La citazione pop arriva al termine di una giornata carica di tensioni sul piano internazionale. Sullo sfondo, il confronto sempre più aspro con gli Stati Uniti di Donald Trump, tra le ambizioni americane sulla Groenlandia e lo spettro di una nuova guerra commerciale con l’Europa. Il tono scherzoso, in questo contesto, suona come un modo per rivendicare determinazione e tenuta, anche nella tempesta geopolitica.

Macron e gli occhiali che fanno discutere

Gli Aviator del presidente sono rapidamente diventati uno dei dettagli più osservati del Forum. Appartengono alla collezione Doublé Or Laminé di Henry Jullien, marchio del gruppo italiano iVision Tech, e hanno acceso una discussione che va oltre la moda. Per molti, non si tratta solo di un accessorio, ma di un elemento di comunicazione: un simbolo visivo che accompagna Macron mentre si propone come uno dei principali argini europei al trumpismo.

Tra Rocky e Top Gun

Non tutti, però, vedono solo Rocky. C’è chi richiama anche l’estetica di Top Gun e le lenti a specchio di Tom Cruise, icona di sicurezza e controllo. Anche il modello scelto contribuisce al gioco di rimandi. L’Aviator è una forma resa celebre dal marchio americano Ray-Ban, ma secondo indiscrezioni gli occhiali del presidente sarebbero di produzione francese. Tra i nomi citati circolano Vuarnet e la start-up Visages, ipotesi che rafforzerebbero il messaggio di autonomia e orgoglio industriale.

A chiarire l’origine degli occhiali è stato lo stesso Macron nei giorni scorsi, mostrando un occhio visibilmente arrossato. «Scusate l’aspetto poco gradevole, è una cosa del tutto innocua», ha spiegato durante un discorso alla base militare di Istres. «Se volete, consideratelo un riferimento involontario all’Eye of the Tiger: per chi lo capisce, è un segno di determinazione».

Dall’Eliseo a Davos, sempre con le lenti

Il giorno successivo, all’Eliseo, durante una riunione sul futuro istituzionale della Nuova Caledonia, il presidente si è presentato con un altro paio di occhiali, questa volta dalle lenti azzurre a specchio. «Sono legati a un problema benigno», ha detto in apertura, aggiungendo con una punta di autoironia: «Dovrete sopportarmi così ancora per un po’».

Da incidente medico a racconto politico

L’Eliseo non ha fornito dettagli ufficiali, ma la causa sarebbe una semplice emorragia sottocongiuntivale, un disturbo comune che tende a risolversi spontaneamente nel giro di una o due settimane.

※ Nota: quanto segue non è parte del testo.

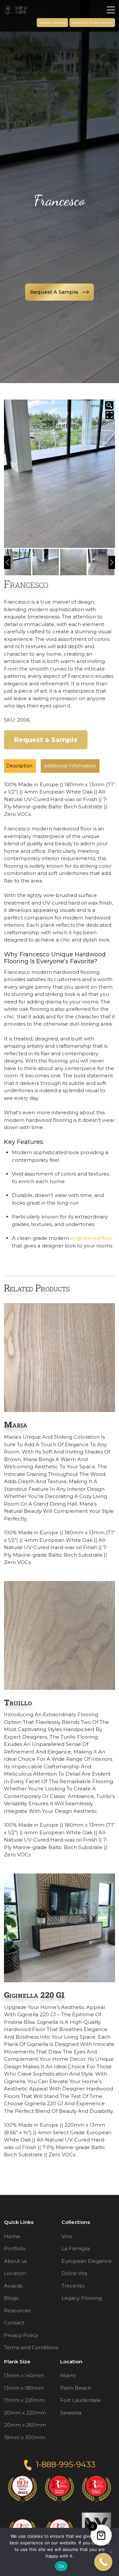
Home (12, 2236)
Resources (17, 2310)
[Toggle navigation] (111, 9)
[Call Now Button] (103, 2562)
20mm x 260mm (25, 2425)
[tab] (19, 766)
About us (15, 2261)
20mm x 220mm (25, 2412)
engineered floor (91, 1238)
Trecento (73, 2285)
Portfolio (14, 2248)
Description (19, 766)
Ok (61, 2566)
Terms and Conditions (31, 2347)
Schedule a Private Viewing (92, 22)
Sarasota (70, 2412)
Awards (13, 2285)
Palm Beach (75, 2387)
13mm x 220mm (24, 2400)
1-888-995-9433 (66, 2464)
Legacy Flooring (81, 2298)
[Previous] (7, 562)
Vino (66, 2236)
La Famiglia (75, 2248)
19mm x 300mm (24, 2437)
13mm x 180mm (24, 2387)
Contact (14, 2323)
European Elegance (86, 2261)
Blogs (11, 2298)
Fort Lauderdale (80, 2400)
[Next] (111, 562)
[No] (110, 2552)
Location (15, 2273)
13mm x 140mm (24, 2375)
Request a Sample (52, 22)
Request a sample (54, 292)
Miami (67, 2375)
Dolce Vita (74, 2273)
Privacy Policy (21, 2335)
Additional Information (70, 766)
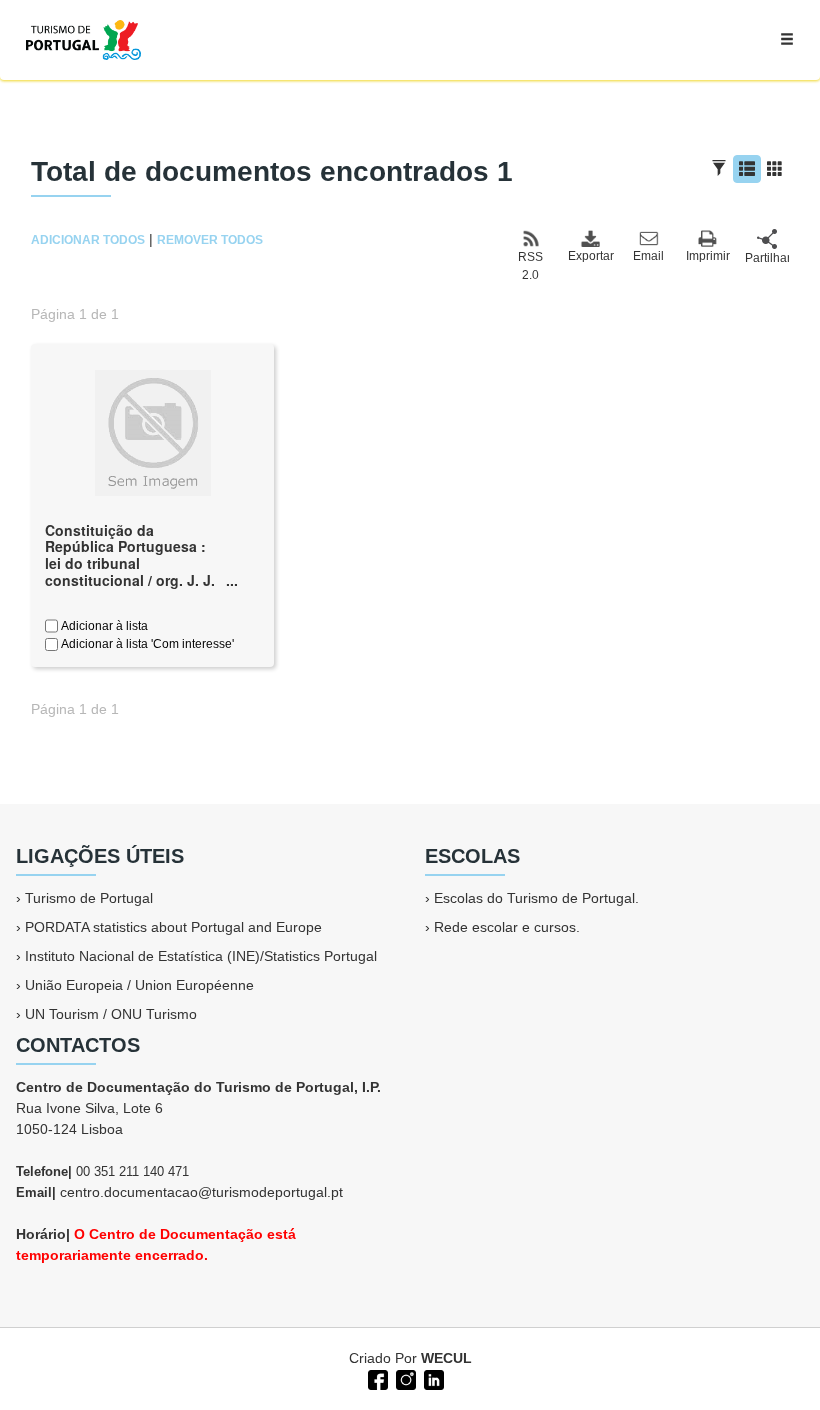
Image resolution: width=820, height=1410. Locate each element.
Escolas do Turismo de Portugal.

Nel frattempo, però, l’episodio ha già superato la dimensione clinica. L’“occhio di tigre” è diventato parte del racconto politico di Macron: un piccolo imprevisto trasformato in simbolo di resistenza e determinazione, mentre il presidente francese si prepara ad affrontare un nuovo round sul ring della politica internazionale.